» Required task:
Return the lines below word for word, leaving every character unchanged.

Click-target data:
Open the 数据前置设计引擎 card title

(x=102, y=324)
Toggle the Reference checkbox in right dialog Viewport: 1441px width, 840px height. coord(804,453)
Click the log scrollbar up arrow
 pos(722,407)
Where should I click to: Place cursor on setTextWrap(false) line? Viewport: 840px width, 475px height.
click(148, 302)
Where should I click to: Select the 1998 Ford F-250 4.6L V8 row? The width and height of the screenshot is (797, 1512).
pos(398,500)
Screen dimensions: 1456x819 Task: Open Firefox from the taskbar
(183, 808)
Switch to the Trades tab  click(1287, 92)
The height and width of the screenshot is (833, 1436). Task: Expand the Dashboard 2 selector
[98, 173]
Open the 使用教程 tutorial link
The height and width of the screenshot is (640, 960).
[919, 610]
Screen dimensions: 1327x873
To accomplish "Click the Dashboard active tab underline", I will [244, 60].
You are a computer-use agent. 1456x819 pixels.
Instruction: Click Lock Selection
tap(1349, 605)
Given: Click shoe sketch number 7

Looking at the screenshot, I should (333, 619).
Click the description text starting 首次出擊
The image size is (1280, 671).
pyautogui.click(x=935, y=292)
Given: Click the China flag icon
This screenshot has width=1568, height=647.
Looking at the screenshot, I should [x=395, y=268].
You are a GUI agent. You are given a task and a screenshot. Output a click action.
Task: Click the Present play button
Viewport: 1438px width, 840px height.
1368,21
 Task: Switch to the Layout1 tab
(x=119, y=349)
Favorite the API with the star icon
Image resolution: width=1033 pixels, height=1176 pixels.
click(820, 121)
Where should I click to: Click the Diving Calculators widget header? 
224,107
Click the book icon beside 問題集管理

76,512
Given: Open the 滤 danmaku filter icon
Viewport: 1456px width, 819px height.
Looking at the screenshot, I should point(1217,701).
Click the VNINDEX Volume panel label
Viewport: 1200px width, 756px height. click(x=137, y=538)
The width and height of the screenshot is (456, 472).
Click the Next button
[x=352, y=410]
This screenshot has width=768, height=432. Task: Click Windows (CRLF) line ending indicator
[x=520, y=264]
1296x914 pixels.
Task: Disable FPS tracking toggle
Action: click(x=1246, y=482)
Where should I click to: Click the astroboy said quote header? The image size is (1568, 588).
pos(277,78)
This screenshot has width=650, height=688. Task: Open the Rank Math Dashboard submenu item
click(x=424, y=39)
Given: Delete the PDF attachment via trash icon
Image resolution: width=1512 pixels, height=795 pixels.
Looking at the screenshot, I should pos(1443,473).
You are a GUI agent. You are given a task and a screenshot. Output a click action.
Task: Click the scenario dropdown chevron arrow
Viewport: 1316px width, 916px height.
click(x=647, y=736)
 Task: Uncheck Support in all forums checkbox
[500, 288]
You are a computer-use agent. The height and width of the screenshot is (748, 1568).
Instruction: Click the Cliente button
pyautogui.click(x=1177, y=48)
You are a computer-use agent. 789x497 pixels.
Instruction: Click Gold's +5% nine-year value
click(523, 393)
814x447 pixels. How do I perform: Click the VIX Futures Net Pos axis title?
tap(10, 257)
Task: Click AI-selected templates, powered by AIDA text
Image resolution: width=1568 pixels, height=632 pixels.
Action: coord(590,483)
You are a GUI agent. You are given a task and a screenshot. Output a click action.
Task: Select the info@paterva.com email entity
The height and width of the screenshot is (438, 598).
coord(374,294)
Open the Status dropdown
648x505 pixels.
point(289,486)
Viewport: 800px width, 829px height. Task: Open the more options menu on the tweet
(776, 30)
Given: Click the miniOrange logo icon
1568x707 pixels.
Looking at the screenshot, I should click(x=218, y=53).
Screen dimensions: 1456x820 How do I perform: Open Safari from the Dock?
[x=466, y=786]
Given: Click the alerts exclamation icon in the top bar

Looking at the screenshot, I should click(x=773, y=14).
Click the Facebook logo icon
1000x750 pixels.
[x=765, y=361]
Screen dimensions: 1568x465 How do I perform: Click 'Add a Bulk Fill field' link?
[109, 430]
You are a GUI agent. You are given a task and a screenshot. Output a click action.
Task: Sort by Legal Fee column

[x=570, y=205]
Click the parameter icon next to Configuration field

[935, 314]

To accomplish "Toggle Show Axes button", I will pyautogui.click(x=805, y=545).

» The output:
Open the 数据前置设计引擎 card title

(x=102, y=324)
Toggle the Reference checkbox in right dialog Viewport: 1441px width, 840px height. coord(804,453)
Click the log scrollbar up arrow
 pos(722,407)
Where should I click to: Place cursor on setTextWrap(false) line? Viewport: 840px width, 475px height.
click(148, 302)
Where should I click to: Select the 1998 Ford F-250 4.6L V8 row? The width and height of the screenshot is (797, 1512).
pos(398,500)
Screen dimensions: 1456x819 Task: Open Firefox from the taskbar
(183, 808)
Switch to the Trades tab  click(1287, 92)
The height and width of the screenshot is (833, 1436). Task: Expand the Dashboard 2 selector
[98, 173]
Open the 使用教程 tutorial link
The height and width of the screenshot is (640, 960).
[919, 610]
Screen dimensions: 1327x873
To accomplish "Click the Dashboard active tab underline", I will [244, 60].
You are a computer-use agent. 1456x819 pixels.
Instruction: Click Lock Selection
tap(1349, 605)
Given: Click shoe sketch number 7

Looking at the screenshot, I should (333, 619).
Click the description text starting 首次出擊
The image size is (1280, 671).
pyautogui.click(x=935, y=292)
Given: Click the China flag icon
This screenshot has width=1568, height=647.
Looking at the screenshot, I should [x=395, y=268].
You are a GUI agent. You are given a task and a screenshot. Output a click action.
Task: Click the Present play button
Viewport: 1438px width, 840px height.
1368,21
 Task: Switch to the Layout1 tab
(x=119, y=349)
Favorite the API with the star icon
Image resolution: width=1033 pixels, height=1176 pixels.
click(820, 121)
Where should I click to: Click the Diving Calculators widget header? 
224,107
Click the book icon beside 問題集管理

76,512
Given: Open the 滤 danmaku filter icon
Viewport: 1456px width, 819px height.
Looking at the screenshot, I should point(1217,701).
Click the VNINDEX Volume panel label
Viewport: 1200px width, 756px height. click(x=137, y=538)
The width and height of the screenshot is (456, 472).
Click the Next button
[x=352, y=410]
This screenshot has width=768, height=432. Task: Click Windows (CRLF) line ending indicator
[x=520, y=264]
1296x914 pixels.
Task: Disable FPS tracking toggle
Action: click(x=1246, y=482)
Where should I click to: Click the astroboy said quote header? The image size is (1568, 588).
pos(277,78)
This screenshot has width=650, height=688. Task: Open the Rank Math Dashboard submenu item
click(x=424, y=39)
Given: Delete the PDF attachment via trash icon
Image resolution: width=1512 pixels, height=795 pixels.
Looking at the screenshot, I should pos(1443,473).
You are a GUI agent. You are given a task and a screenshot. Output a click action.
Task: Click the scenario dropdown chevron arrow
Viewport: 1316px width, 916px height.
click(x=647, y=736)
 Task: Uncheck Support in all forums checkbox
[500, 288]
You are a computer-use agent. The height and width of the screenshot is (748, 1568).
Instruction: Click the Cliente button
pyautogui.click(x=1177, y=48)
You are a computer-use agent. 789x497 pixels.
Instruction: Click Gold's +5% nine-year value
click(523, 393)
814x447 pixels. How do I perform: Click the VIX Futures Net Pos axis title?
tap(10, 257)
Task: Click AI-selected templates, powered by AIDA text
Image resolution: width=1568 pixels, height=632 pixels.
Action: coord(590,483)
You are a GUI agent. You are given a task and a screenshot. Output a click action.
Task: Select the info@paterva.com email entity
The height and width of the screenshot is (438, 598).
coord(374,294)
Open the Status dropdown
648x505 pixels.
point(289,486)
Viewport: 800px width, 829px height. Task: Open the more options menu on the tweet
(776, 30)
Given: Click the miniOrange logo icon
1568x707 pixels.
Looking at the screenshot, I should click(x=218, y=53).
Screen dimensions: 1456x820 How do I perform: Open Safari from the Dock?
[x=466, y=786]
Given: Click the alerts exclamation icon in the top bar

Looking at the screenshot, I should click(x=773, y=14).
Click the Facebook logo icon
1000x750 pixels.
[x=765, y=361]
Screen dimensions: 1568x465 How do I perform: Click 'Add a Bulk Fill field' link?
[109, 430]
You are a GUI agent. You are given a task and a screenshot. Output a click action.
Task: Sort by Legal Fee column

[x=570, y=205]
Click the parameter icon next to Configuration field

[935, 314]

To accomplish "Toggle Show Axes button", I will pyautogui.click(x=805, y=545).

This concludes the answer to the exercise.